Manny Santayana gives new meaning to "life in the fast lane." He spends half his time traveling in Europe, Asia and the U.S., working about 60 hours a week for Credit Suisse First Boston (CSFB). And in his leisure time, he runs marathons, races speedboats at 100-miles per hour, and rides his Harley "really fast."
As marketing and sales director of Advanced Execution Services (AES), Santayana helped to launch CSFB's monster trading platform. And, under his management, that's moving really fast, too. In two years, it's gone from zero to 80 million shares traded daily. That's about 40 percent of Credit Suisse's total U.S. volume in listed and Nasdaq stocks.

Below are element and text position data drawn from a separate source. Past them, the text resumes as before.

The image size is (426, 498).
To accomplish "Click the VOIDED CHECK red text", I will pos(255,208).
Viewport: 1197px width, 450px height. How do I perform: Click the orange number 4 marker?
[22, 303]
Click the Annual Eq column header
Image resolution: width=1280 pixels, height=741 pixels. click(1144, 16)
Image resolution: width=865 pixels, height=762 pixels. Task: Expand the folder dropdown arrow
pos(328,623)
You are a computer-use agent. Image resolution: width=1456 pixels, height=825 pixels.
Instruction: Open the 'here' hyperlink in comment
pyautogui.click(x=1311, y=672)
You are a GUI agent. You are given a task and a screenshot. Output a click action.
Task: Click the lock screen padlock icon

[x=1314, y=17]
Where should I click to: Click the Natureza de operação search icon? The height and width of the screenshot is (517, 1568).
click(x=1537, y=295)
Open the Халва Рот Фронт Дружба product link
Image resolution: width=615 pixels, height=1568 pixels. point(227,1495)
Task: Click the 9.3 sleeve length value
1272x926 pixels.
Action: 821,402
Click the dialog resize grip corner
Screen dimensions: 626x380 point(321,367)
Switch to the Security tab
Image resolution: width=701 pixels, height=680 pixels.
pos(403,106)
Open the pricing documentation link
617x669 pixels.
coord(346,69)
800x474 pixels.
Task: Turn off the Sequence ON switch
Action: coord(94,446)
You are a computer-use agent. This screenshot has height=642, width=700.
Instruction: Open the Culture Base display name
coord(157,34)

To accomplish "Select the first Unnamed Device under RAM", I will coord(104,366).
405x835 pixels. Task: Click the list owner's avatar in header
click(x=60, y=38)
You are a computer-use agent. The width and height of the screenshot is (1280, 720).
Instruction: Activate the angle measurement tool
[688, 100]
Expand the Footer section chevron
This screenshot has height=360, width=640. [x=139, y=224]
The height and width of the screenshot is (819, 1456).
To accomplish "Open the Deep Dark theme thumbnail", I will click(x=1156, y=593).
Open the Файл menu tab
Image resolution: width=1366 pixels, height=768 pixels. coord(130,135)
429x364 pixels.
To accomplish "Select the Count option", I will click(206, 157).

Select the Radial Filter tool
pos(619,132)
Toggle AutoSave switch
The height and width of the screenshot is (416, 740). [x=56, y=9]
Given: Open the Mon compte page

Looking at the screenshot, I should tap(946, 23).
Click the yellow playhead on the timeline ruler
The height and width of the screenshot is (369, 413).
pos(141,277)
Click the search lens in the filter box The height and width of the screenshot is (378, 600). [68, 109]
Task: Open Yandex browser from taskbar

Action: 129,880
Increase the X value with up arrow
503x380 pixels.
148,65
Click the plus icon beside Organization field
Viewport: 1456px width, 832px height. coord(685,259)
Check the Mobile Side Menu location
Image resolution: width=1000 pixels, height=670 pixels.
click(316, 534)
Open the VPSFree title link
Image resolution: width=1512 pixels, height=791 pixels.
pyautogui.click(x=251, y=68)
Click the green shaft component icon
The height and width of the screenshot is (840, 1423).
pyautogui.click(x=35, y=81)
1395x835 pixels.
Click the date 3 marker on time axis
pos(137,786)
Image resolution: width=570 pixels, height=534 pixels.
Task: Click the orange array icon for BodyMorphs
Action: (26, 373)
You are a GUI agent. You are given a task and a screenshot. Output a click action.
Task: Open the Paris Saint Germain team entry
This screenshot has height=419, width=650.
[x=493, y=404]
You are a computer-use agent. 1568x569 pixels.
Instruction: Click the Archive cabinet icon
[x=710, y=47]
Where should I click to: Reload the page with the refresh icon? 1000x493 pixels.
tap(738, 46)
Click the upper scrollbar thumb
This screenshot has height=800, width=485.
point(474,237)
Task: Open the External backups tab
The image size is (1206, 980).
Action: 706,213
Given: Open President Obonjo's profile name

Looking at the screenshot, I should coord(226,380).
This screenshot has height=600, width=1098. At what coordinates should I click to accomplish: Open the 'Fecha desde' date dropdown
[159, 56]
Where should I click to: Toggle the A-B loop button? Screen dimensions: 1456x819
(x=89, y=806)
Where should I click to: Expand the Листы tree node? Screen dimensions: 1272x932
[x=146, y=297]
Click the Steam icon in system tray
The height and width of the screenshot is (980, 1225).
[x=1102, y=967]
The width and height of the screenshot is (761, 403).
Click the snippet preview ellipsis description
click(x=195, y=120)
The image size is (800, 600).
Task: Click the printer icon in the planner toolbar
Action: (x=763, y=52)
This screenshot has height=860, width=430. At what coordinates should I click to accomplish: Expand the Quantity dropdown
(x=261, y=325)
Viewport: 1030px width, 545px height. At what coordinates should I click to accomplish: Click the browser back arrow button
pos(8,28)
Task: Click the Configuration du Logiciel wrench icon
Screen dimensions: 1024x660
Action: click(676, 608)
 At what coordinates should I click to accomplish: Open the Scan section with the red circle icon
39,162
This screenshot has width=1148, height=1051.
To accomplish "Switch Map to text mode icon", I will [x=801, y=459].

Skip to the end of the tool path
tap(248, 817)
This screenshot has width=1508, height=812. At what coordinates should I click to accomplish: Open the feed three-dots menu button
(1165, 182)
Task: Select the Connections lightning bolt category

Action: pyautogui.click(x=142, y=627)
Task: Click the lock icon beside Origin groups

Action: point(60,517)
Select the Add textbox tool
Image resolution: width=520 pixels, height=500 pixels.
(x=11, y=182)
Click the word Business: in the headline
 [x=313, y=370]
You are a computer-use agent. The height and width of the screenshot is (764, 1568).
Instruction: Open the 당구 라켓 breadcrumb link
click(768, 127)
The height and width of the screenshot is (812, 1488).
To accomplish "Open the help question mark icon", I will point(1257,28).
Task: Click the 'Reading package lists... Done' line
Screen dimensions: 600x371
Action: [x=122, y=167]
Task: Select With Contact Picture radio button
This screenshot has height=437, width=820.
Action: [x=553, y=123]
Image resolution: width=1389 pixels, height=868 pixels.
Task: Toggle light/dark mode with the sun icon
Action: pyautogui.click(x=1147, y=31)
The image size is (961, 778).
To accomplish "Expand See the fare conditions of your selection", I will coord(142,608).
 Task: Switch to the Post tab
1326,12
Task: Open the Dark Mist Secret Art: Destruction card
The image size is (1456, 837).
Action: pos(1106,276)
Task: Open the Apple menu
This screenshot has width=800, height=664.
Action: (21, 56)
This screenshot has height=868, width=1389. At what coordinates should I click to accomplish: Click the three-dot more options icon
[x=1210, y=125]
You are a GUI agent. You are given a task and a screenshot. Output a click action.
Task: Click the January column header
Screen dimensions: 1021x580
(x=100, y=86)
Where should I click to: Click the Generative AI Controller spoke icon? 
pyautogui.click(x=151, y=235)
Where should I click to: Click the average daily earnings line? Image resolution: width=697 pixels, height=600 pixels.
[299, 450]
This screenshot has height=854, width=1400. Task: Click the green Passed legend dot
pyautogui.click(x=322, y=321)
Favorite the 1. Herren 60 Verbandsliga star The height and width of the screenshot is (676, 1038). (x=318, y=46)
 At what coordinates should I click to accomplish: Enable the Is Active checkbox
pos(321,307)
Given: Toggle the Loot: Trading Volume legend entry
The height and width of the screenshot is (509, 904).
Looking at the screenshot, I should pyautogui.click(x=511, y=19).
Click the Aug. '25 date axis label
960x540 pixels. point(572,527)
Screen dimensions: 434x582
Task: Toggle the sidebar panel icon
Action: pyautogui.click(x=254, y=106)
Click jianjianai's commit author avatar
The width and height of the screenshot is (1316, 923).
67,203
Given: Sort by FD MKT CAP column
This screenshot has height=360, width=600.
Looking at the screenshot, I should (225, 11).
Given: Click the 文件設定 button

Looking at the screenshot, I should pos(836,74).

AES' money manager clients get direct access to markets in 23 countries. Using up to 250 data points per second, the system provides eight trading strategies. Santayana says his favorite one is called the "guerilla" tactic. It is for trading illiquid shares, while remaining anonymous.
"The guerilla quietly hides in the bushes monitoring price and volume, while waiting for liquidity," Santayana explains. "When liquidity appears, the guerilla starts firing orders into the marketplace and when liquidity dries up, it goes back into hiding and waits for the next opportunity to attack. It works."
Santayana's hectic schedule is not aging him. He's almost 50, looks 40 and has the energy of a teenager. He needs it, and he thinks on his feet.
On His Feet
That comes naturally to this trading professional because he learned how to win with his feet: In 1981, at age 25, he became the New York State Kickboxing Champion, and that came only a year after his black belt in karate. He was just continuing a personal trend: In 1975, he broke a Guinness world record at a charity dance marathon, where he managed to stay on his feet for three days, 14 hours, and one minute. But then, Santayana has been at the top of his game for a long time. He was only 16 when he became a Pennsylvania State Wrestling Champion in high school. "That was a defining moment for me," he says about his first big win. "It took dedication, focus and commitment, and that's when I knew that I could compete and succeed."
Most men who speak about being in peak form are talking about a period of maybe a month when they were 19. The last time Santayana ran a marathon, however, was just two years ago in Reykjavik, Iceland, where he was on a trip with some Paris clients. He says he likes the Boston Triathlons best, however, "because there's free beer at the end of the race."
A New York City resident today, Santayana is a long way from the coal mines and dairy farms that once supported his father and grandfather in Pennsylvania, where he grew up. His big-city career began in 1978, after getting his Master of Science from Penn State. That's when he took a job at IBM selling financial applications. After a decade of hard work – he was annually named a member of the IBM 100 percent Sales Club – he decided to take it easy.
Life in Sales
For Santayana, a relaxing vacation meant circling the globe, visiting 100 cities in 33 countries in a trip that lasted a year. By the time he came home he had decided to go into the market full time and picked up series 7, 9,10 and 63 licenses. This eventually brought him to where he is today; a people person who loves his life in sales.
"I was at work till midnight last night," Santayana says, and laments in particular one night when he wasn't. That was during the East Coast blackout of last summer, "when I walked from 24th Street to 68th Street in Manhattan," Santayana recalls, "and climbed 19 stories to my hot apartment."
Back at the office in New York City, however, CSFB's seven back-up generators had kicked in, the AES system was up and running, and so was the office air conditioning. "Big mistake," he says today with a laugh. "I should have stayed at work and slept on my desk."